Stories
Slash Boxes
Comments

SoylentNews is people

Meta
posted by janrinok on Sunday July 03 2022, @03:30PM   Printer-friendly
from the lets-see-what-happens-here dept.

I realise that this has been an unpleasant time for many of our anonymous community members, but I can assure you that it has been necessary. I am not yet prepared to go into details but I can at least update you with our findings so far. But first we have to look at some historical data.
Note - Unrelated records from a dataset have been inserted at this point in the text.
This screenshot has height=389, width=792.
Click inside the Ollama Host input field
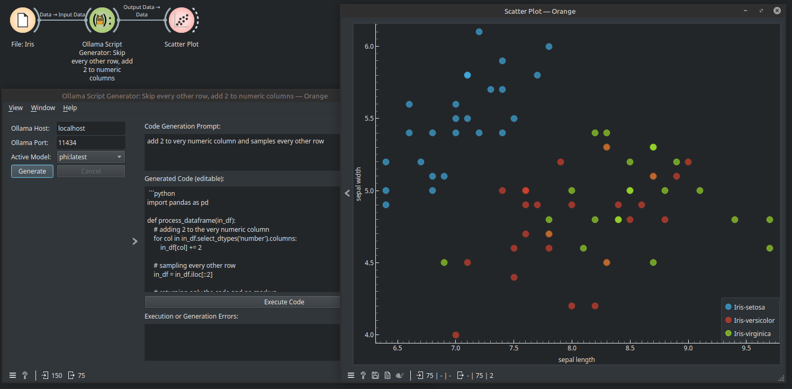[x=91, y=128]
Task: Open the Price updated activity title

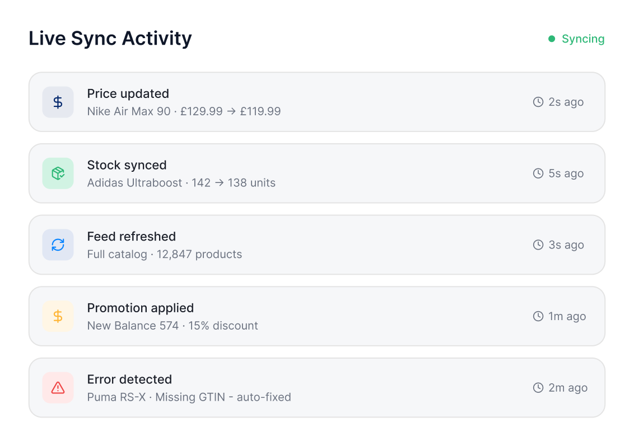Action: pos(128,93)
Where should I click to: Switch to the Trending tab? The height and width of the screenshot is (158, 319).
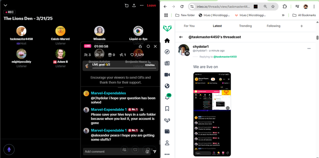(x=245, y=26)
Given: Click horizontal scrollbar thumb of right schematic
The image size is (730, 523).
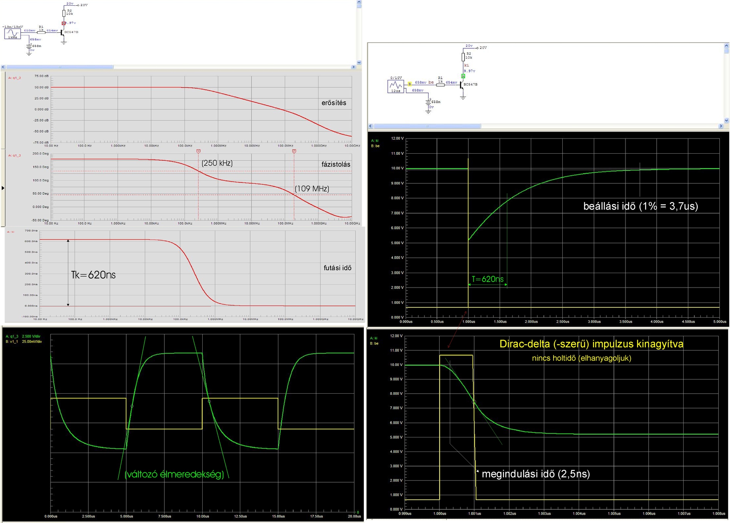Looking at the screenshot, I should [x=427, y=126].
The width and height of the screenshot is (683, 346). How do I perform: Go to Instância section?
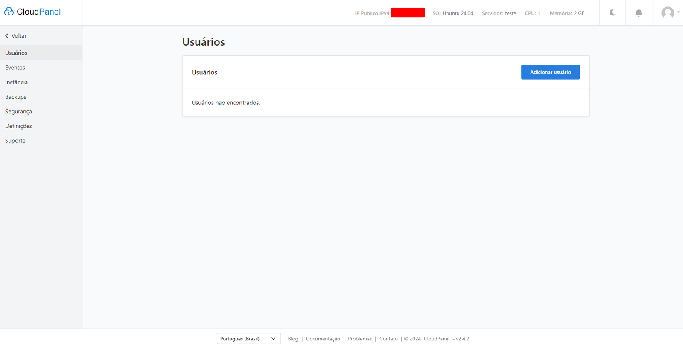(17, 82)
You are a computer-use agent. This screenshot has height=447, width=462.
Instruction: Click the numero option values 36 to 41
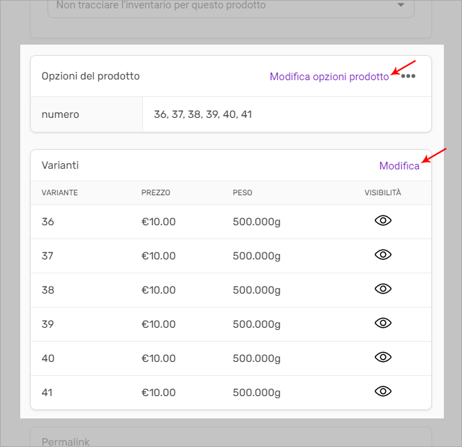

Anonymous Cowards (ACs) have always been - and will hopefully continue to be - welcome members of our community. There are many perfectly understandable reasons for wishing to post as AC and how you chose to live your own personal life is of no concern of this site. Equally, you are welcome to use VPNs and other security measures to protect your privacy. We take similar measures to protect all of your data so that you will not be compromised by us. These measures are effective and to the SN administration ACs appear as a single user with the user identity of #1.

We cannot treat some ACs differently from others. While we can manage to sort out your comments etc with the aid of the hashes that we produce, they change so frequently as to be useless for any purpose outside of this site. But the Administration is only concerned with what happens within this site and so this point is moot. We have no interest in the rest of the internet so IP addresses are also of no interest to us. How your comments get from wherever you are to us is irrelevant. The bottom line is that ACs can only be treated as a single account. That account is granted certain permissions or not granted those permissions and they apply to every AC interaction.

Most of our community, both logged in and AC, participate in the discussions in an reasonable manner and discuss the topic that has been outlined and any threads that resulting from it. It is true that, particularly at weekends, there is a slight increase in the number of ACs appearing but on their own they are little more than a minor irritant. There is, however, a 3rd group, consisting of ACs who sole purpose seems to be to derail any sensible discussion. Over recent years they have become more aggressive and often use personal attacks rather than challenging what is being said. Some are more obvious than others and I am sure that you can all think of examples of such people for yourself. A very small number have stated that it is their aim to prevent SoylentNews from continuing.

On 22 Jun of this year we received an implied threat (https://soylentnews.org/comments.pl?noupdate=1&sid=49894&page=1&cid=1254201) suggesting the the person making it had a target date of 6 July for some event or other. It is possible that this is related to another 'prophecy' in which this individual foretold that the site would soon be dead. We believe that we can identify the person making that threat with a reasonable degree of certainty. However, since that time the number of ad-hominem attacks has increased and we have also been subjected to increasing amounts of spam. In small amounts either or both of these things can be shrugged of, but when they come increasingly aggressive and frequent, they can make the entire experience of being in this community very unpleasant. I know that we have lost both staff and numerous community members because of this toxic atmosphere - and not, as some would have you believe, because we administer the site!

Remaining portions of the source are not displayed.